Problems and tasks ->
**A)** Reproduce the court opinion word for word, starting at "The case was reported to" and ending at "for the defendant.".
**B)** Answer these questions from the court opinion:
(i) On what date was the civil action commenced in the Superior Court?
(ii) Who submitted a brief for Gay & Lesbian Advocates & Defenders, Inc., as amicus curiae?
(iii) What reason did the MCAD give, in its own quoted words, for returning the complaint?
**C)** List every person mentioned by name in the court opinion.
--- Start of Passage ---
Upon a complaint filed with the Massachusetts Commission Against Discrimination by an individual alleging that he was discriminated against in his employment because of his homosexuality, this court ordered entry of judgment in the Superior Court declaring that the commission has no jurisdiction under G. L. c. 151B, Section 4 (1), over complaints based on the sexual preference of the employee, declining to extend the scope of the statutory prohibition of discrimination "because of . . . sex" to discrimination other than between men and women. [280-282]
CIVIL ACTION commenced in the Superior Court on May 17, 1978.
The case was reported to the Appeals Court by DeGuglielmo, J., a Municipal Court judge sitting under statutory authority. The Supreme Judicial Court granted a request for direct review.
Robert Emmet Dinsmore for the plaintiff.
Jeffrey J. Binder for the defendant.
John P. Ward, for Gay & Lesbian Advocates & Defenders, Inc., amicus curiae, submitted a brief.
BRAUCHER, J. The plaintiff filed a complaint with the Massachusetts Commission Against Discrimination (MCAD) alleging that he was discriminated against in his employment because of his homosexuality. The MCAD returned the complaint "because of lack of jurisdiction," stating that
G. L. c. 151B, Section 4, "does not include sexual preference." The plaintiff brought this action for declaratory and injunctive relief to resolve "the issue of whether Defendant has jurisdiction over complaints of discrimination on the basis of sexual preference" pursuant to G. L. c. 151B, Section 4 (1). On the request of both parties the case was reported without decision pursuant to Mass. R. Civ. P. 64, 365 Mass. 831 (1974), and we allowed their joint application for direct appellate review. We uphold the view of the MCAD, and direct the entry of a judgment declaring the rights of the parties accordingly.
--- End of Passage ---
--- Start of Stored records ---
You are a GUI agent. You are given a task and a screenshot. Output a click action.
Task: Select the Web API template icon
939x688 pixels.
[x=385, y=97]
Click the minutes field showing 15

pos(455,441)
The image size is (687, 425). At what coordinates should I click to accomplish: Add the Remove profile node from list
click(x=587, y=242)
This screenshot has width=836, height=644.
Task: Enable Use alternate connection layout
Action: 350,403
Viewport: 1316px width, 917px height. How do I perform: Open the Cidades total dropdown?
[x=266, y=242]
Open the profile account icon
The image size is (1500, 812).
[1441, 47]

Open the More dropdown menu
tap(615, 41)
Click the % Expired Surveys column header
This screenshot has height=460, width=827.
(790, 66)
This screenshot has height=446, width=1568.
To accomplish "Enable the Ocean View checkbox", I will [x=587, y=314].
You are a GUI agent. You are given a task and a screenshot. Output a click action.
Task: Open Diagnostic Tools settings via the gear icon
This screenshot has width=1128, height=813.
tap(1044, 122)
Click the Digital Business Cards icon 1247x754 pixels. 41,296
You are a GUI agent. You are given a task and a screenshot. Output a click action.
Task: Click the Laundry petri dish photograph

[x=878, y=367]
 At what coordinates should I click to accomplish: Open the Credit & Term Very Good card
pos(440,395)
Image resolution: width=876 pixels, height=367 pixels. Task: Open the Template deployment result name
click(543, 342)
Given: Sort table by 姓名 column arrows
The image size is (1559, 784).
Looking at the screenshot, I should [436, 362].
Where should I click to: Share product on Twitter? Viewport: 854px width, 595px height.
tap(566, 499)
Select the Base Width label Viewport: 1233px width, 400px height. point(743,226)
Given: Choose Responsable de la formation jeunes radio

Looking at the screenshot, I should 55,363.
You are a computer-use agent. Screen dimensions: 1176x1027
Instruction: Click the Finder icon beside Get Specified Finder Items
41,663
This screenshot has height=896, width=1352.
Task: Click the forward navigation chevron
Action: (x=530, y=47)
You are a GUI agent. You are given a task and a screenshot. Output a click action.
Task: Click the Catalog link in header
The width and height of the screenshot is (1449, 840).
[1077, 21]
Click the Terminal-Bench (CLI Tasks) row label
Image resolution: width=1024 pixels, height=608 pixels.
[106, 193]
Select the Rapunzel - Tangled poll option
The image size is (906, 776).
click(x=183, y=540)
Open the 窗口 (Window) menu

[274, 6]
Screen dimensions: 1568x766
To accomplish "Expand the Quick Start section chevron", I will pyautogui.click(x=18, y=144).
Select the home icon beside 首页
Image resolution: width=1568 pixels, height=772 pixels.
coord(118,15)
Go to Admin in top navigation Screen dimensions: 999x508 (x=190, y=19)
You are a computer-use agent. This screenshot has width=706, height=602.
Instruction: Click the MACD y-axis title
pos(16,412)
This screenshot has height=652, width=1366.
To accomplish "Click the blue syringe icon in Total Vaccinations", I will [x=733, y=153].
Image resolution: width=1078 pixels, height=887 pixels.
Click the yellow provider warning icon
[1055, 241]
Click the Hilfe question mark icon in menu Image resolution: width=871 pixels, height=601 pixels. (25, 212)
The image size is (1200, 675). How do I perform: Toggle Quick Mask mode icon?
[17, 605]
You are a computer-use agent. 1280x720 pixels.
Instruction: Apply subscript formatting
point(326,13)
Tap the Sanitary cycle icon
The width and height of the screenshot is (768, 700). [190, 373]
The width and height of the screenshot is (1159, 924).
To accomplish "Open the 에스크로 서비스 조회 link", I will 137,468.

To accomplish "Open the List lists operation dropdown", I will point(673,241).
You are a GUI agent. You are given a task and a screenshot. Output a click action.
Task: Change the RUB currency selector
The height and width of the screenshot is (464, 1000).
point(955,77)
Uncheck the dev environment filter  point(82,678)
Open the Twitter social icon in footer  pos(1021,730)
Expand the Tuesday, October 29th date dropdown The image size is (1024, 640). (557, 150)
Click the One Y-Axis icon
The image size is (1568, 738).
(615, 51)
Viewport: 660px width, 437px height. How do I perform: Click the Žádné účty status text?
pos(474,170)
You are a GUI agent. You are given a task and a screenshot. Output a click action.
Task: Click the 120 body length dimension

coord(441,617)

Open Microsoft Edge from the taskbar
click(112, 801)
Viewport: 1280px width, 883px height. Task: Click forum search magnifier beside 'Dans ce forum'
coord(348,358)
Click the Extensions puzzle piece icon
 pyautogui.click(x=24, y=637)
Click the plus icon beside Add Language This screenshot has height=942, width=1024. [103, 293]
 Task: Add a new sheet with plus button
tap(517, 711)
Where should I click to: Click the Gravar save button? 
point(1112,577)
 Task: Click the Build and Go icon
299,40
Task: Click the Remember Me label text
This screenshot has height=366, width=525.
--- End of Stored records ---
Complete answers ->
**A)**
The case was reported to the Appeals Court by DeGuglielmo, J., a Municipal Court judge sitting under statutory authority. The Supreme Judicial Court granted a request for direct review.
Robert Emmet Dinsmore for the plaintiff.
Jeffrey J. Binder for the defendant.

**B)**
(i) May 17, 1978
(ii) John P. Ward
(iii) "because of lack of jurisdiction"

**C)**
DeGuglielmo
Robert Emmet Dinsmore
Jeffrey J. Binder
John P. Ward
Braucher